Global setting in notification settings sounds fine, any hints on where to find those settings, and how to plumb it into the Task Manager or Panel? However I'm somewhat concerned that this may also conceptually be the wrong spot since the core issue (see bug 394119) specifically and uniquely affects the interaction between Task Manager's handling of random windows' rogue flag-setting, and Panels acting on the results of that.

In short, where exactly should this option go and what should it be called, given the conceptual structure of KDE as a whole? All I want is for panels containing a task manager to not *stay* visible if some application randomly decides it needs attention..

hein added a comment.EditedJul 22 2019, 5:11 PM

I wonder if there's another fix we could attempt: Rather than permanently staying visible, would having to move your mouse over the panel and exiting again to hide it again work?
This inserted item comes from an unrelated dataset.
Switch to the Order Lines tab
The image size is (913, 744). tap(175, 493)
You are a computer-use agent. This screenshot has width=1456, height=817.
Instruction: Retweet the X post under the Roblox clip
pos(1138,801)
Maybe implementing code for that in the panel containment could be a config-less hammer we could take to the thing ...

would having to move your mouse over the panel and exiting again to hide it again work?

Like it did in KDE4? Yeah that would work for me!

Does that make the associated bug a regression?

@eike please also see my comments in the bug report for context.


The core part that's up for discussion is simply:
"does the task manager need attention simply because some different window needs attention"?

Semantically the scope of that question is purely within the task manager, and not a wider panel problem.

If we want to avoid option creep, we could simply re-evaluate that.

I agree the text isn't great, but I didn't have anything else that didn't expose internals.

hein added a comment.Jul 22 2019, 5:45 PM

If that's how it worked in KDE 4 I think it could well qualify as a regression.

Regardless of that, my personal take would be that the user entering and exiting the panel constitutes having explicitly acknowledged "needs attention" status and then ignoring it after is fine.

Implementation-wise, that means in the part where you removed that block earlier we need to evaluate a dirty flag for whether the status change has been acknowledged with an enter+leave or not.

hein added a comment.EditedJul 22 2019, 6:06 PM

"does the task manager need attention simply because some different window needs attention"?

There's an easy answer: We have a lot of users who rely on that.

A lot of people want to be able to focus without disturbance, but a lot of people also don't want to miss that important notification they're waiting for. For the latter, having an off-desktop window be able to punch through and raise the panel is important.

If you look at industry trends, there's currently a very active discussion on how to mediate the range of "leave me alone, all these notifications are killing me" and "let the important stuff punch through". In 5.16 we introduced some of the same ideas others have: DND mode and per-app configurability.

This problem is broadly part of the same conversation and so it's not really specific to the TM or the panel. What the TM does is provide a view into system state sharded by application and window. The notification applet does the same. The window attention state and notification messages are both notification mechanisms. Some of the "can this punch through?" configurability should likey be there, because most definitely some things should be able to.

The other angle to attack this problem from is purely the panel UX, where you can pick between the model of "attention is needed permanently until nothing needs attention" and a model of "requests for attention need to be explicitly acknowledged, and after they have been can be ignored", i.e. allowing the panel to hide after enter+exit clears a bit. I like this one, also because it's totally something a containment can decide for itself from the Plasma conceptual POV.

Is there a conclusion here, or a plan of attack for @michaelmoon to revise the patch?

I'd love to know as well.. While I've got my patches in my local patch set, others in the linked bug are just fighting with their panel every day.

If there's a tracking bug for 5.16 or 5.17 release, perhaps we could add this to its dependencies?

Updated for 5.16.5, which the previous patch failed against.